Guangdong authority in south China seized 2,000 kilograms of gingers exposed to a highly toxic pesticide on May 8 at Jiangnan Fruit and Vegetable Market in Guangzhou, capital city of Guangdong Province.

The pesticide, aldicarb, was found three times above the recommended level. As a result, these gingers have been destroyed.

Hangzhou officials in east China’s Zhejiang Province also impounded 500 kilograms of gingers tainted by aldicarb on May 8.

The tainted ginger, according to the agriculture products monitoring center of Yuhang district, came from Weifang, a major producer in east China’s Shandong Province. All the tainted gingers were sealed.

The Weifang Entry-Exit Inspection and Quarantine Bureau started to inspect the residue of aldicarb, branded as Shennongdan, as early as 2008.

All exported gingers have to go through the test, according to the Chinese law. The test is free for companies that export gingers, as they already paid the test fees when the companies were established.

☆ ☆ ☆ ☆

## Problems and tasks
A. List every province named in the report on tainted ginger.
B. According to the report on tainted ginger, how many kilograms of ginger did Hangzhou officials impound on May 8?
C. Carry on the report on tainted ginger from its last sentence.
You do not need the records.

☆ ☆ ☆ ☆

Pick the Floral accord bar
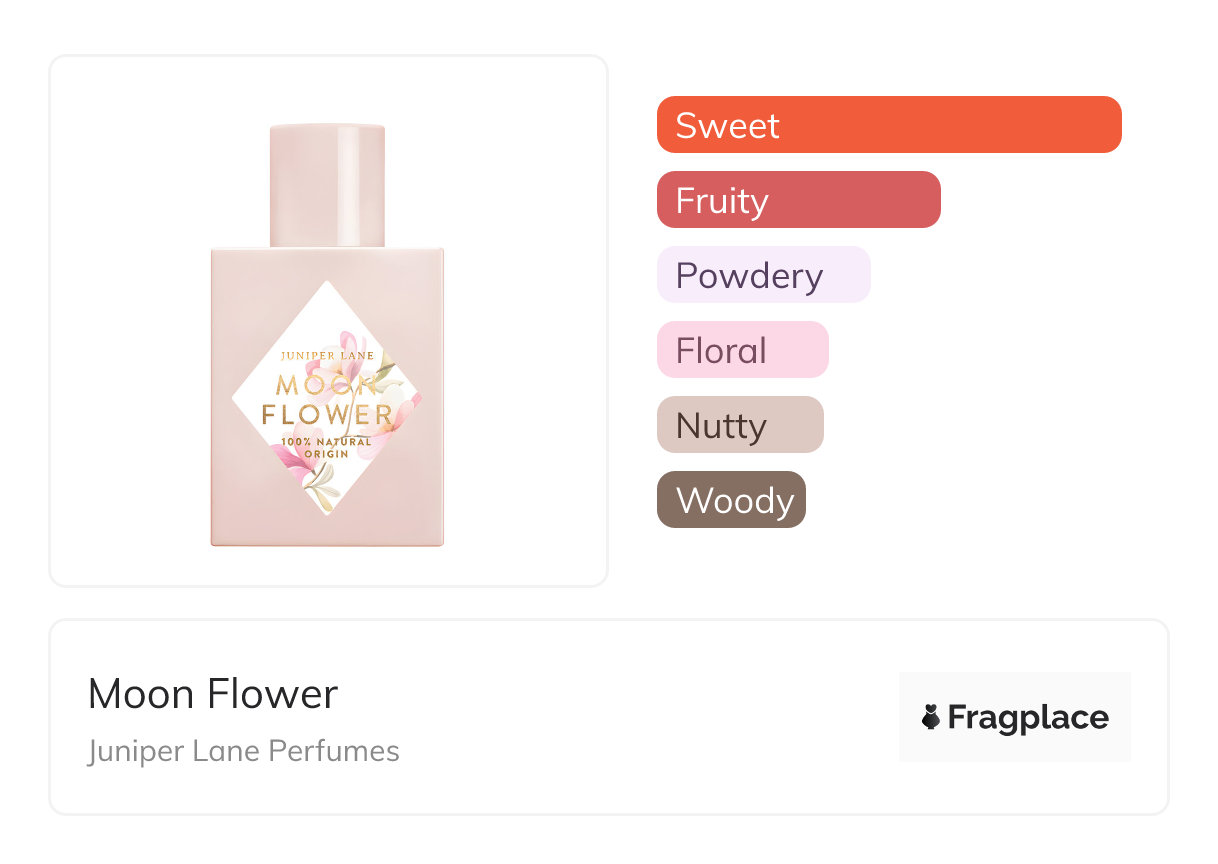This screenshot has height=864, width=1218. (x=742, y=350)
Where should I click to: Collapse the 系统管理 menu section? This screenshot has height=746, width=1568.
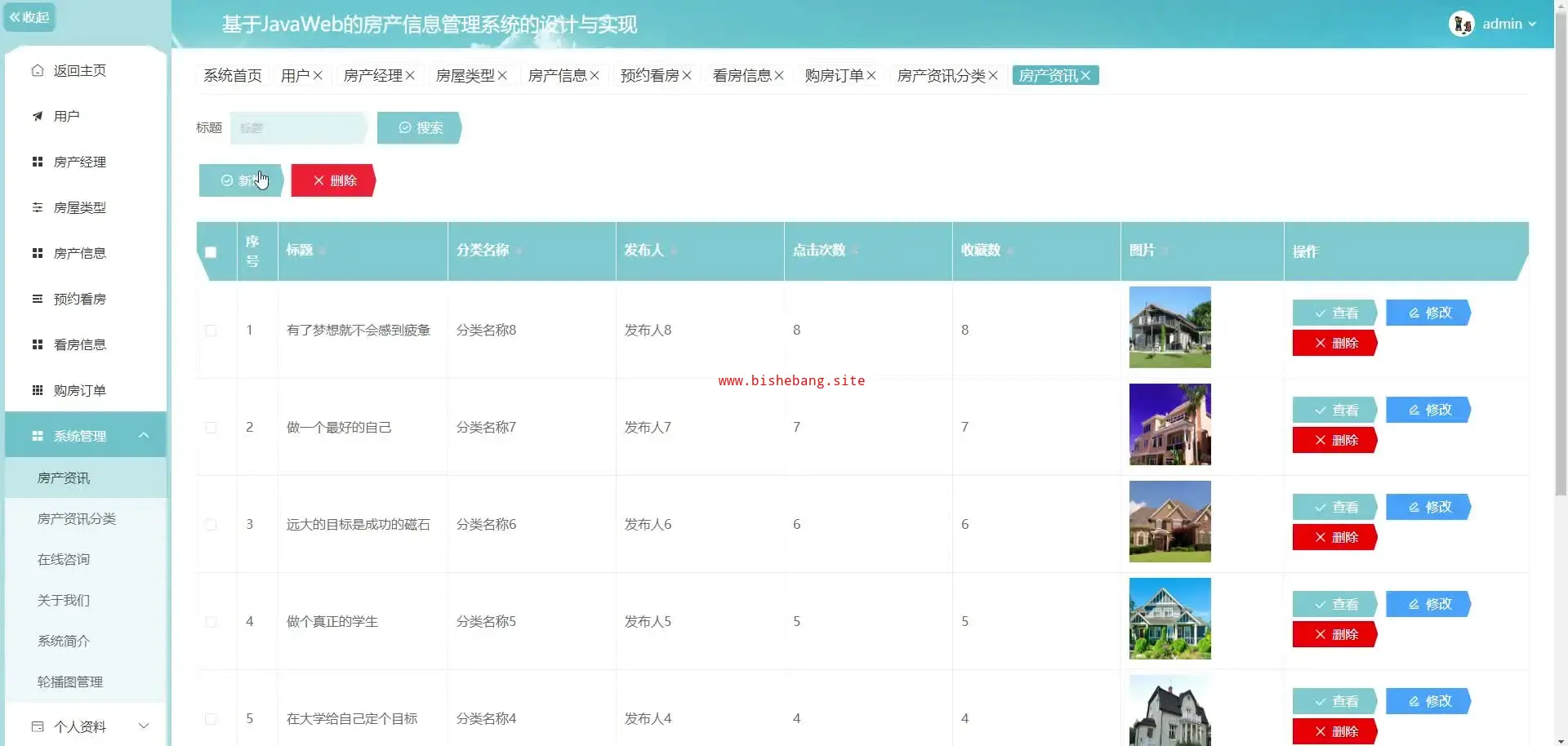pyautogui.click(x=144, y=436)
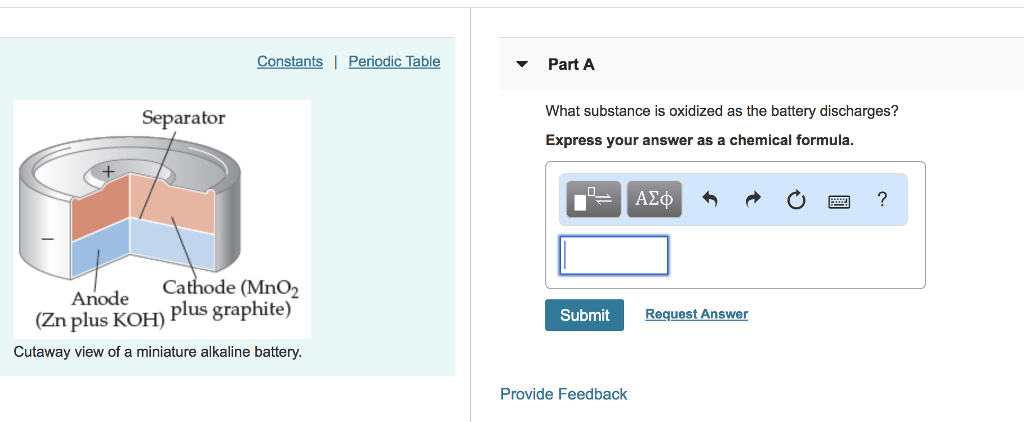Open the Periodic Table link

click(394, 62)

☆ ☆ ☆ ☆

## Per-task outputs
A. Guangdong, Zhejiang, Shandong

B. 500 kilograms

C.
Gingers for the domestic market are supposed to undergo a quarterly random test, but farmers tend to hesitate as it costs 600 yuan for each sampling.

The director of the Wangjiazhuang subdistrict office in Xiashan District of Weifang, Yu Jingkai, said they would cope with the “toxic ginger” problem through unified management and regulations on ginger farmers.

China Central Television (CCTV) disclosed on May 4 that farmers in Weifang city had been using the pesticide aldicarb to grow gingers.

Just 50 milligrams of the pesticide is enough to kill a person weighing 50kg.